Abstract
Previous calculation of the ground‐state energy of H2 has been extended to include large internuclear distances and accurate potential‐energy curve for 0.4≤R≤10.0 a.u. is presented. For 0.4≤R≤4.0 a.u. expectation values of several operators have also been calculated. The calculation was made using a wavefunction in the form of an expansion in elliptic coordinates. The wavefunction depends on the interelectronic distance but, in contrast to the James—Coolidge expansion, is flexible enough to describe properly the dissociation of the molecule.
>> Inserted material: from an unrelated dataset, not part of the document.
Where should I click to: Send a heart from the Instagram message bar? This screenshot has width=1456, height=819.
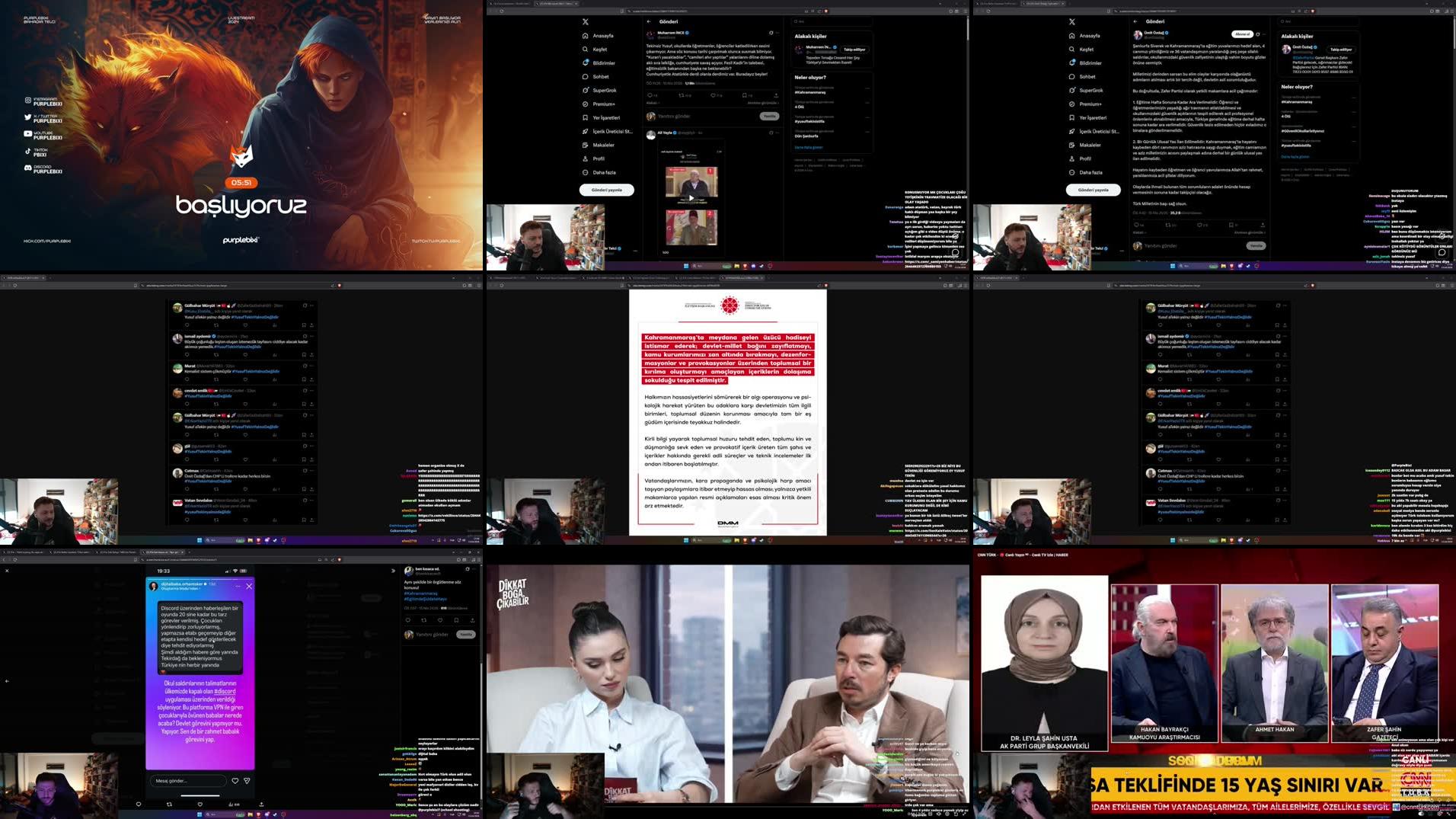(x=235, y=780)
Extensive calculations have also been made for the repulsive 3Σu+ state (1.0≤R≤10.0) and for the 1Πu state (1.0≤R≤10.0). In the former case a van der Waals minimum has been found at R=7.85 a.u. and 4.3 cm−1 below the dissociation limit. For the 1Πu state the computed binding energy De=20 490.0 cm−1 and the equilibrium internuclear distance Re=1.0330 Å are in a satisfactory agreement with the experimental values De=20 488.5 cm−1 and Re=1.0327 Å. In this case a van der Waals potential maximum has been found to occur at R=9.0 a.u. and 105.5 cm−1 above the dissociation limit. Preliminary results for the 1Σu+ state at RRe are also given.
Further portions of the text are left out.